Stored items
··········

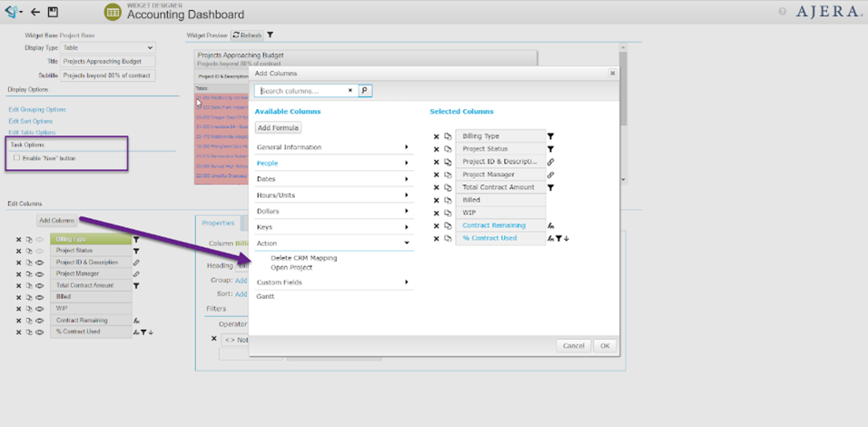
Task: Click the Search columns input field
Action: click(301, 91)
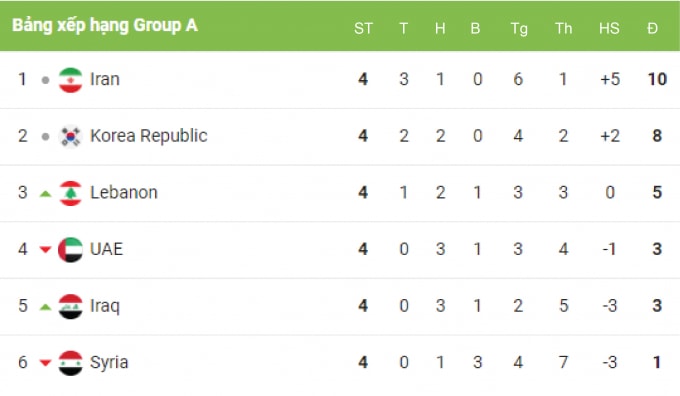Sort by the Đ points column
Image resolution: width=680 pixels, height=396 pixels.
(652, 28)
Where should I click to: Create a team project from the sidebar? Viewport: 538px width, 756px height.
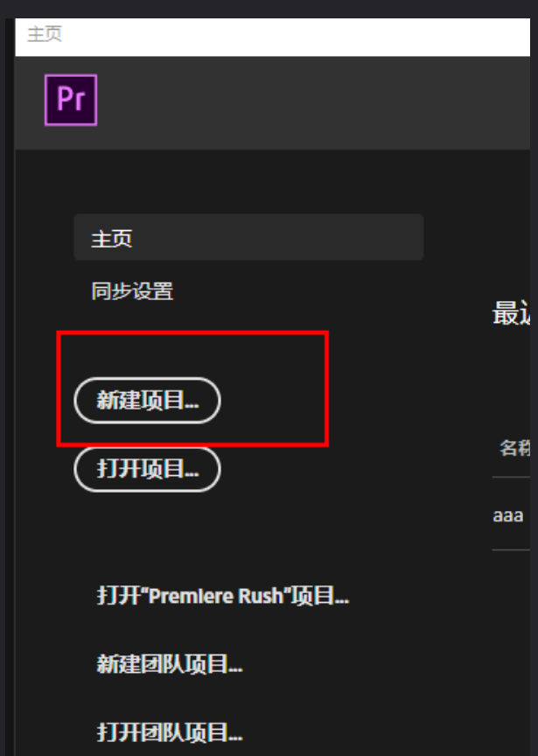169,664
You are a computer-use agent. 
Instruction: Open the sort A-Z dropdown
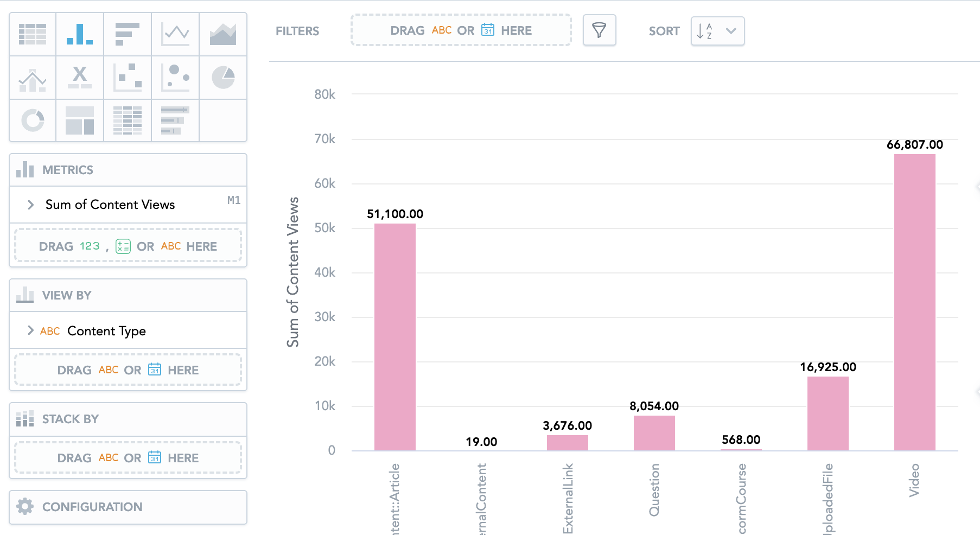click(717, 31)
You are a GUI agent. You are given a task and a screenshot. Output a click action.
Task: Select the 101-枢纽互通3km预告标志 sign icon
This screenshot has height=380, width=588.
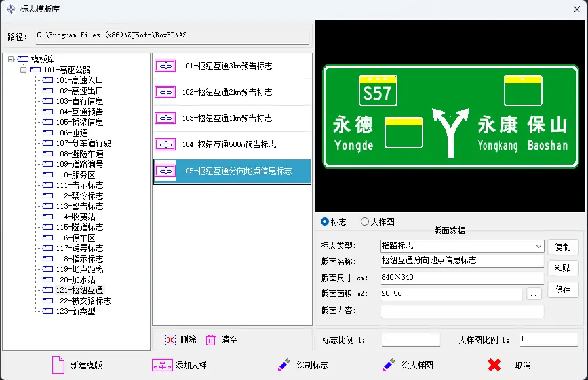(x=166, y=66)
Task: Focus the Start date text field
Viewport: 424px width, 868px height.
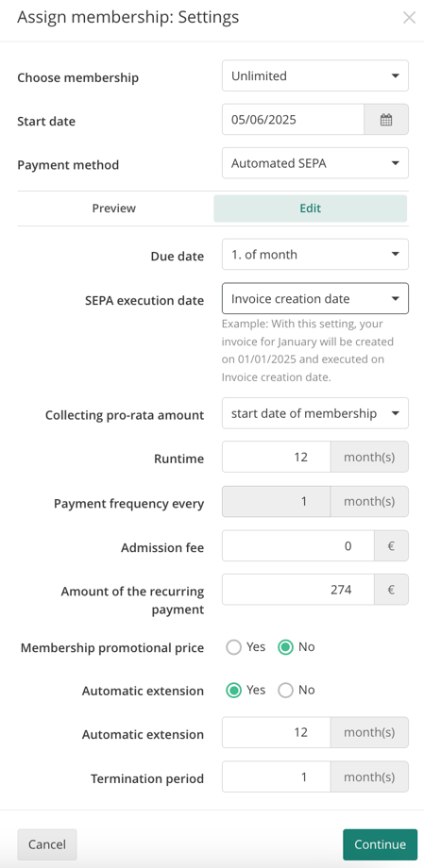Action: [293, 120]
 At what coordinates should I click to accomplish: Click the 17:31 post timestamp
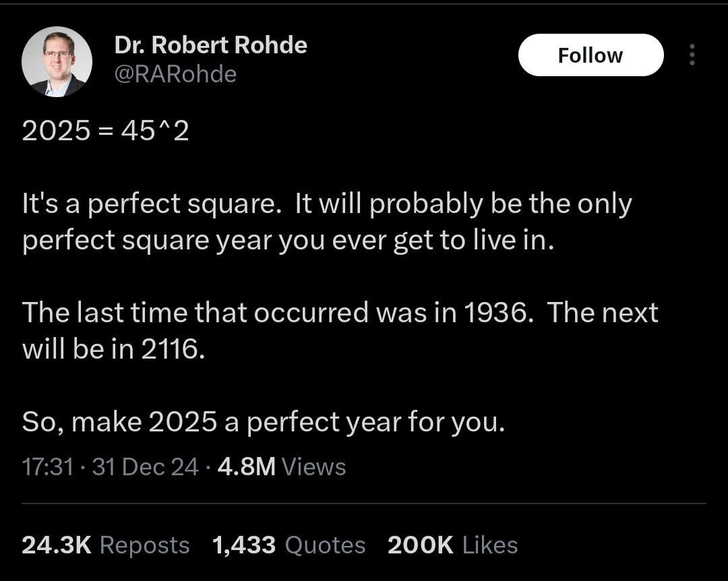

··········

# About this exercise:
No pictures belong in the copy. Retype exactly, and only, the lines from the line containing "Where should I" through the last line of the data, both included.

# Finished exercise:
Where should I click to: Create a team project from the sidebar? Viewport: 538px width, 756px height.
169,664
You are a computer-use agent. 
Instruction: Open the sort A-Z dropdown
click(717, 31)
You are a GUI agent. You are given a task and a screenshot. Output a click action.
Task: Select the 101-枢纽互通3km预告标志 sign icon
This screenshot has height=380, width=588.
(x=166, y=66)
Task: Focus the Start date text field
Viewport: 424px width, 868px height.
Action: [293, 120]
 At what coordinates should I click to accomplish: Click the 17:31 post timestamp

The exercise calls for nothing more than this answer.